The investigation into his disappearance went nowhere. No credit card activity. No sightings at airports or bus stations. No body, despite searches of his home and property. The prevailing theory was suicide—a man who knew the walls were closing in, choosing to end things on his own terms.

I let them believe that.

Now I stood in Rita's living room, untangling a string of Christmas lights that had somehow become a Gordian knot since last year's holiday season.

"Pull the green one," Cody instructed from his position on the couch. "No, the other green one."

"They're all green, buddy."

"The lighter green."

I pulled. The knot tightened.

"This is why some people buy artificial trees with pre-strung lights," I muttered.

"Where's the fun in that?" Rita appeared from the kitchen carrying mugs of hot chocolate—real cocoa, not the powdered kind, with actual marshmallows bobbing on the surface. "Christmas is supposed to be work. That's what makes it meaningful."

"Is that in the Bible somewhere?"

"Book of Rita, chapt er twelve." She handed me a mug, kissed my cheek. "The part about suffering building character."

Astor emerged from her bedroom, phone in hand, the permanent expression of teenage annoyance softening slightly at the sight of hot chocolate. "Is Dexter staying for dinner?"

"If he wants to," Rita said, glancing at me. "You're always welcome, you know that."

I looked around the living room—the half-decorated tree, the children drinking cocoa, the woman who'd invited me into her home despite all the ways I could hurt her. Normal life. Human life. The mask I wore, becoming less of a mask with every passing day.

"I'd like that," I said. "Let me just conquer these lights first."

Cody giggled. "You're losing to Christmas decorations."

"Christmas decorations are my nemesis."

I got back to work on the knot, and for a moment—just a moment—I understood why people built lives like this. Why they gathered in warm rooms and strung lights and pretended the darkness outside didn't exist.

Because sometimes pretending was the only way to survive.

"Dexter?" Cody's voice pulled me back from wherever I'd drifted. "Is Santa real?"

The lights came free in my hands, finally untangled. Small victory.

"What do you think?" I asked, buying time.

"Mom says he's real. But Tyler at school says it's just parents pretending."

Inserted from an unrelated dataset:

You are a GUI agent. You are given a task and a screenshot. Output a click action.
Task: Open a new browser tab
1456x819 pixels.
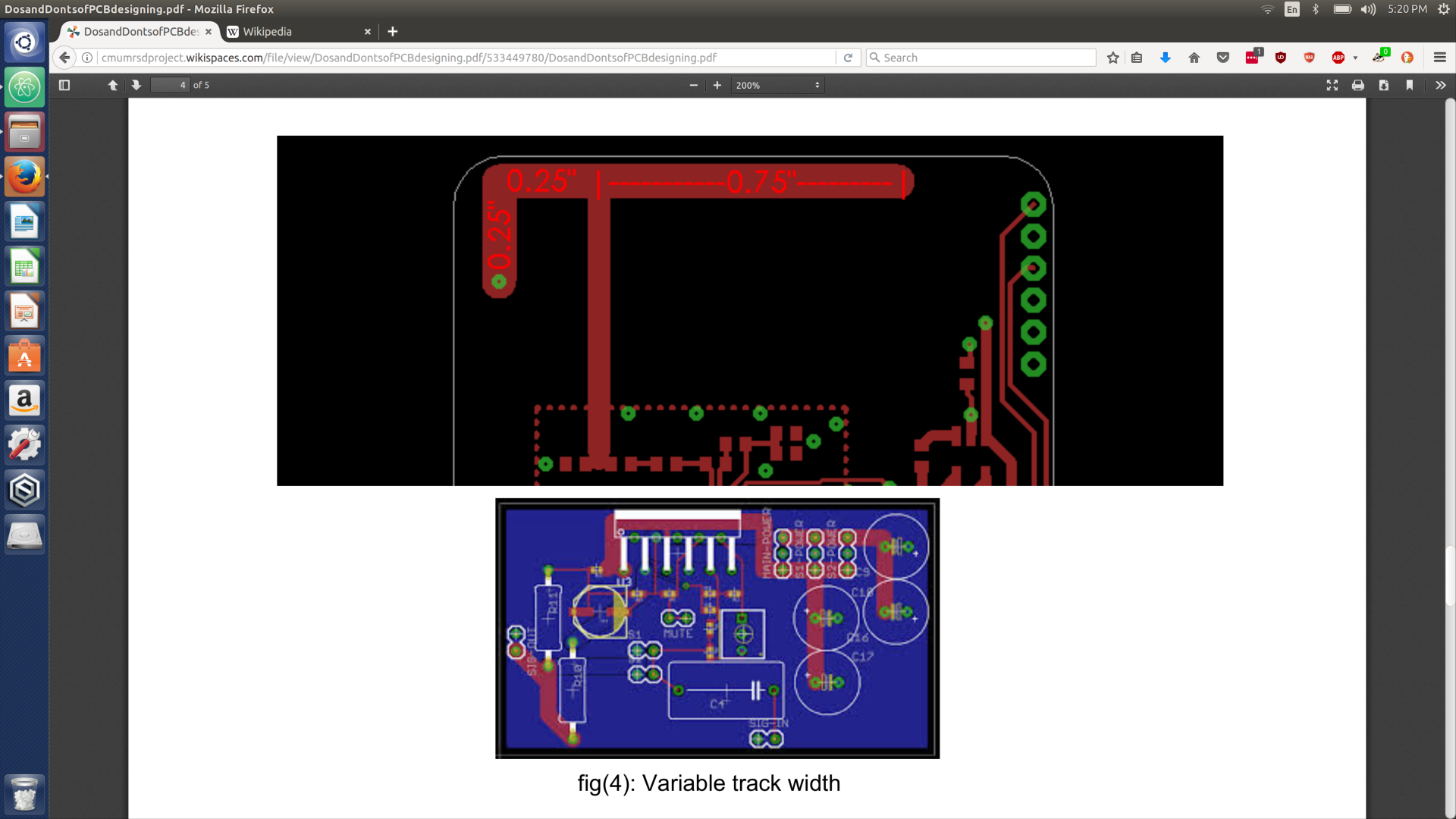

I considered the question. A child asking about belief. About the stories we tell ourselves to make the world bearable.

"I think," I said carefully, "that some things are worth believing in. Even if we're not sure they're real."

Cody's brow furrowed. "That doesn't make sense."

"It will," I said. "When you're older."

Rita caught my eye across the room and smiled—grateful, I think, for the diplomatic answer. For not destroying her son's innocence with cold rationality.

Some things are worth believing in.

Like justice. Like the Code. Like the idea that monsters could be stopped, even when the system failed.

I hung the lights on the tree and pretended to be human.